Studies have shown that angiogenesis during lung development is necessary for alveolar differentiation. Vasodilation is directly associated with alveolar differentiation, and its synchronization may result in the formation of an effective blood-air barrier. Preterm birth and its associated treatments may interfere with alveolar and lung vascular development, leading to the inhibition of alveolar development, reduction in the number of alveoli and capillaries, and decrease in the surface area for blood gas exchange [30]. The present study showed that KIT overexpression in the hyperoxiainduced BPD model significantly improved lung tissue structure and reduced respiratory system resistance in newborn mice by up regulating the expression of angiogenesis and the cell proliferation markers Ki67 and CD31, and down regulating the protein expression levels of markers associated with pulmonary fibrosis, including TGF-β, COL II and COL V. Together these observations confirm that KIT treatment was an effective method for reducing hyperoxia-induced BPD damage in newborn mice and suggests that KIT therapy may serve as a novel and effective clinical treatment for BPD in preterm infants.

VEGF, FGF, platelet-derived growth factor (PDGF) and Kit stimulate cellular responses through tyrosine kinase receptors [31]. Enhancement of c-Kit-R pathways results in the release of VEGF, PDGF-β and FGF. Chou et al. [32] showed that lung development and fibrosis in BPD were accompanied by a reduction in VEGF expression, and that the administration of human mesenchymal stem cells (MSCs) improved deficient alveolarization, increased lung vascular density, reduced pulmonary fibrosis and up regulated VEGF expression [32]. Additionally, researchers have used amniotic fluid stem cell-mediated VEGF treatment in a preterm rabbit model of BPD and demonstrated that VEGF could similarly mitigate lung injury [33]. In a clinical case-controlled study, VEGF expression levels in BPD preterm infants were significantly lower compared with healthy term infants [34]. The results of the present study suggested that KIT relieved alveolar remodeling and pulmonary fibrosis in newborn BPD mice by targeting VEGF, thus, KIT acts upstream of VEGF [17]. The increase in production of iNOS as a result of hypoxia influences VEGF expression, which may exacerbate BPD [35]. And this has also been shown in the functional recovery experiments, where VEGF knockdown rescued the various functional changes caused by KIT overexpression.

There are several clinical hazards and unknown means of specific pathogenesis associated with BPD, therefore, clinical treatment and preventative measures are limited for treatment of BPD [36-38]. In the present study, the protective role of KIT in BPD was demonstrated and a theoretical basis for clinical prevention and treatment of BPD was established. While the samples of the present study were used up till now further research was needed to address the quantitation of the magnitude of KIT or its downstream mediators or downstream targets.

Acknowledgement

We would like to thank the staff of The Third Xiangya Hospital of Central South University for their technical support with mouse breeding and the establishment of the hyperoxia-induced BPD model, and for any other relevant technical assistance.

Funding

The present study was supported by a grant from Guangxi Natural Science Foundation Project (grant. No. 2017GXNSFAA198075, 2017 JA10672).

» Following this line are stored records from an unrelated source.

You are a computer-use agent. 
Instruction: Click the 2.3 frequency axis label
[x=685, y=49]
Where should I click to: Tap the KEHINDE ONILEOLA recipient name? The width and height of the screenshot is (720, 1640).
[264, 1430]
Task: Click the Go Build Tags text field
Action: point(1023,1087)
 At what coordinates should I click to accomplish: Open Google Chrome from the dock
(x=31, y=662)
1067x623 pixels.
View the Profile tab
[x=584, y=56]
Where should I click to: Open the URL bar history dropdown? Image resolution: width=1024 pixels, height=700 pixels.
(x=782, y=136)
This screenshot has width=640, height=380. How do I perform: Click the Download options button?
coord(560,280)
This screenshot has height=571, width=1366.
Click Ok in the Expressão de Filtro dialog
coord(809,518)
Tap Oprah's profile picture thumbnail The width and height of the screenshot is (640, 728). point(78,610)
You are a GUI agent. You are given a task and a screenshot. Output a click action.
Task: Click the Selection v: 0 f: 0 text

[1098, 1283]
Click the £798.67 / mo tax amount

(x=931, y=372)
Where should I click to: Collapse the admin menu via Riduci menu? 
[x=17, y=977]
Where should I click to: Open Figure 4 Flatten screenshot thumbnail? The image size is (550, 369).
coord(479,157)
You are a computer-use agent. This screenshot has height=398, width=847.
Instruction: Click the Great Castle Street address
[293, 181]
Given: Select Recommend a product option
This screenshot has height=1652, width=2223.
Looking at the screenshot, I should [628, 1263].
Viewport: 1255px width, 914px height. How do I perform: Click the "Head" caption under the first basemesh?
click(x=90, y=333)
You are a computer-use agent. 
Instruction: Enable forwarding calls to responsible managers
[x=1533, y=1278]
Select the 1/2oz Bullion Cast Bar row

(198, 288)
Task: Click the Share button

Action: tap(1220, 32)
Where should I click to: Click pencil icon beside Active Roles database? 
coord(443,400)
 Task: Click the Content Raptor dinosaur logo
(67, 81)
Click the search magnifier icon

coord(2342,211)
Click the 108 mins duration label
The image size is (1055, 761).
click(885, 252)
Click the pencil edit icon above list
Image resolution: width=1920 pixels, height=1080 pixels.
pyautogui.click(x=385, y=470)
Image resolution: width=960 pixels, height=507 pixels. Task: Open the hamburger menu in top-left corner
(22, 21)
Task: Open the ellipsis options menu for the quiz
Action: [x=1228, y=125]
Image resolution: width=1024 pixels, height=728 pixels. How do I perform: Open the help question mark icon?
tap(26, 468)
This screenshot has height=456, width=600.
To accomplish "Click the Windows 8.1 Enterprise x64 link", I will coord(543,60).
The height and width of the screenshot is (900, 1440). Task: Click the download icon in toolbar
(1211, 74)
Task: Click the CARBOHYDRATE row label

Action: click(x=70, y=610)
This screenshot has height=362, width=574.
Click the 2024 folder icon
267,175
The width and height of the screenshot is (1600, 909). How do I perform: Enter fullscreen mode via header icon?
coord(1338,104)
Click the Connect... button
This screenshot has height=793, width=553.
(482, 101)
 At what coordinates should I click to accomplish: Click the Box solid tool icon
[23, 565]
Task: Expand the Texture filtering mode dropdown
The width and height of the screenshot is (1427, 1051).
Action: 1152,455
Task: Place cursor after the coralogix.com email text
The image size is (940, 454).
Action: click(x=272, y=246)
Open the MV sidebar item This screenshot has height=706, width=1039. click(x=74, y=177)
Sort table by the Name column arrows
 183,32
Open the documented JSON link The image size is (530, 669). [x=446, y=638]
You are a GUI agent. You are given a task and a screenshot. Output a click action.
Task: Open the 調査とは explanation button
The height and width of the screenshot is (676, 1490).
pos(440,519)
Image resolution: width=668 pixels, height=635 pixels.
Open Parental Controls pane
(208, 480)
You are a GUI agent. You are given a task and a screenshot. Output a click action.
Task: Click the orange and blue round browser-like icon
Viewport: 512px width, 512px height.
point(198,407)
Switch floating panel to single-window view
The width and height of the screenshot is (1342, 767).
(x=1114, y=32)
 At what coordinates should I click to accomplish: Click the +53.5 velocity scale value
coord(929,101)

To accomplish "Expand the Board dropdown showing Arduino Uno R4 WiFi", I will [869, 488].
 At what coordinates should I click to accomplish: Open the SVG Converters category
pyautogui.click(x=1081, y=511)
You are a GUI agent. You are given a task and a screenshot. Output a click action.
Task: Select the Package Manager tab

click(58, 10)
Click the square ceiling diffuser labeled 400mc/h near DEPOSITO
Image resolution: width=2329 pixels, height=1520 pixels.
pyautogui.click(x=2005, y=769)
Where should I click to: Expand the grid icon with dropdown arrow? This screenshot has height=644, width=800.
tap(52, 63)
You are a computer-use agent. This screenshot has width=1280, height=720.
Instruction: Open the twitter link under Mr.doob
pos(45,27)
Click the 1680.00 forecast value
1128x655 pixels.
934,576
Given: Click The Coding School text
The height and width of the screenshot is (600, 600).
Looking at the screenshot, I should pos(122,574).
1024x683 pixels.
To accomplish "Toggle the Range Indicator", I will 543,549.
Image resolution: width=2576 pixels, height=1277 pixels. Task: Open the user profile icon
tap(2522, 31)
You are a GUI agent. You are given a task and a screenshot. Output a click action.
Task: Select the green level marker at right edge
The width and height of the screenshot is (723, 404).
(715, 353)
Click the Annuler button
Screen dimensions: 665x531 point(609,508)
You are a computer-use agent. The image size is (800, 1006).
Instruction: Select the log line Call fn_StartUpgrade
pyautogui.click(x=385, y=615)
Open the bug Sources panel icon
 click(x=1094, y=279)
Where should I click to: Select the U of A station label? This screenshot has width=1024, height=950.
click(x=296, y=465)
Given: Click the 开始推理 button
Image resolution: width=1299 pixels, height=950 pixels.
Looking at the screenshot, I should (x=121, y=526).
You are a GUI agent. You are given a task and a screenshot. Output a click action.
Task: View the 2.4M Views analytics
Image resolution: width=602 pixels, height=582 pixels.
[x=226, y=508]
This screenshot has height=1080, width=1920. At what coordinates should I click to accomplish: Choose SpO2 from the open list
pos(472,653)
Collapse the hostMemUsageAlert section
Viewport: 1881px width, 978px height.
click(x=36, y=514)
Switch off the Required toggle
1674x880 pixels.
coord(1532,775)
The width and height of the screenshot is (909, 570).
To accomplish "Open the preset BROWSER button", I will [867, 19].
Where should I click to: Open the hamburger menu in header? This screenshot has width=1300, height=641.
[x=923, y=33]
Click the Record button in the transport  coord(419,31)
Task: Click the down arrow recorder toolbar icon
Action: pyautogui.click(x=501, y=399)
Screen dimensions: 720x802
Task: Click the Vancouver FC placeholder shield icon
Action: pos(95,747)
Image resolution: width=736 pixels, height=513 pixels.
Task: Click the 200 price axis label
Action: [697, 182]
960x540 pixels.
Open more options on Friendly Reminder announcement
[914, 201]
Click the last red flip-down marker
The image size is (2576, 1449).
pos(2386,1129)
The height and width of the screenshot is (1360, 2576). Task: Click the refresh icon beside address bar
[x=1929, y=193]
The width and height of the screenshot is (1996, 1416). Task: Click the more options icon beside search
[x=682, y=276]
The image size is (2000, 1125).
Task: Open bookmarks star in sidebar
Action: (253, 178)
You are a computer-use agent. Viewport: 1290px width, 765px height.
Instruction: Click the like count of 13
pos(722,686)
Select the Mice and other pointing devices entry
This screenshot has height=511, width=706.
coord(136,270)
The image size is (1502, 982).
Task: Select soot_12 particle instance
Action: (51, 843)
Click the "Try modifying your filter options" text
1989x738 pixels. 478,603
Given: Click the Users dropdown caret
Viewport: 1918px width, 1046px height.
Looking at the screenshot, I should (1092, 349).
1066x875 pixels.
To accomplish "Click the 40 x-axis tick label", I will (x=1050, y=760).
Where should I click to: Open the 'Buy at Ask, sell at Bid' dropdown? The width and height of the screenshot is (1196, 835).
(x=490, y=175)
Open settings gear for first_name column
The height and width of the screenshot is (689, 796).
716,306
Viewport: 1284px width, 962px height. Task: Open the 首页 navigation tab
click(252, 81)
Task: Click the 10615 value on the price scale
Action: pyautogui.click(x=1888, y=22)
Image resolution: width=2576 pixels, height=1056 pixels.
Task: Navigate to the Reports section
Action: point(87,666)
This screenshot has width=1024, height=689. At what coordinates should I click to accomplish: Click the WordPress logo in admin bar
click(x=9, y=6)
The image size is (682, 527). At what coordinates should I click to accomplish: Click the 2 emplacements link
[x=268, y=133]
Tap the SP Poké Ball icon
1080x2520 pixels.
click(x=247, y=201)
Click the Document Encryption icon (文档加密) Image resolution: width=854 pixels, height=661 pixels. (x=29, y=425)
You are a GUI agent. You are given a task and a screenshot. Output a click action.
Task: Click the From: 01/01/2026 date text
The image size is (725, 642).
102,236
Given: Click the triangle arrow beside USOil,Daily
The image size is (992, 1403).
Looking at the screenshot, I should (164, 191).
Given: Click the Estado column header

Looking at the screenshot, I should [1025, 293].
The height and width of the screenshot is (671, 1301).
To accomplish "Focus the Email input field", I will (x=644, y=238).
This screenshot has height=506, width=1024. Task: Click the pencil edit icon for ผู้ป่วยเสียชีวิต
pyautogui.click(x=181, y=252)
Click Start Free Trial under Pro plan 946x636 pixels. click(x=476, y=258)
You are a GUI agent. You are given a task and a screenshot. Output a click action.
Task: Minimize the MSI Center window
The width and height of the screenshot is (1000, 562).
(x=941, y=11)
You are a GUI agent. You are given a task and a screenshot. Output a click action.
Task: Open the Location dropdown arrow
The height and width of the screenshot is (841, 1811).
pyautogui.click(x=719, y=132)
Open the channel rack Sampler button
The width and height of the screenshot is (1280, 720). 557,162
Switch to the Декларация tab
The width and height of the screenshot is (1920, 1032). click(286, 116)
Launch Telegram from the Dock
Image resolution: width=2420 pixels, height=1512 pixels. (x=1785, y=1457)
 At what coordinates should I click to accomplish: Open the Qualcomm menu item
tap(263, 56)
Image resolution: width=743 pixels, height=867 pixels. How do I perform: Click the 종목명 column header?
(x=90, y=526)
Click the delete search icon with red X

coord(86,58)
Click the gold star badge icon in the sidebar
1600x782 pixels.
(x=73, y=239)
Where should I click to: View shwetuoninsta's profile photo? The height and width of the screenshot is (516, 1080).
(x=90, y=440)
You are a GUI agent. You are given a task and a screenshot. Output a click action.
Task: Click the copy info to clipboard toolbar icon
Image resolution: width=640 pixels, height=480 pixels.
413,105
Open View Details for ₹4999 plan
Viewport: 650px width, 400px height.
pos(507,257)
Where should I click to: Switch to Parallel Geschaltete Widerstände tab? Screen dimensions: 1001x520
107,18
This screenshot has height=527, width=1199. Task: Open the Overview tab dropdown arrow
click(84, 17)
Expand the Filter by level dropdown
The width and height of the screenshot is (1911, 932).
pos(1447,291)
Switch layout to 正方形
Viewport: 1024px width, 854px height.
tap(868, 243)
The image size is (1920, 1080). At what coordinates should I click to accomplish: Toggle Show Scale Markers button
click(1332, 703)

Availability of Data and Materials

The datasets used and/or analyzed during the present study are available from the corresponding author on reasonable request.

Authors’ Contributions

Lan Guofeng, Wang Yijin and Shi Xuekai carried out study design; Li Yunfang and Wei Qinghua performed the experiments; Shi Fenglang, Cui Qiliang and Hussnain Mirza did statistical analysis. Lan Guofeng and Shi Xuekai wrote the paper. All authors read and approved the final manuscript.

Ethics Approval and Consent to Participate

The experimental procedures and animal conditions were approved by the Medical Ethics Committee and Institutional Review Board of the Second People’s Hospital of Nanning.

Conflict of Interest

The authors declare that they have no conflict of interest.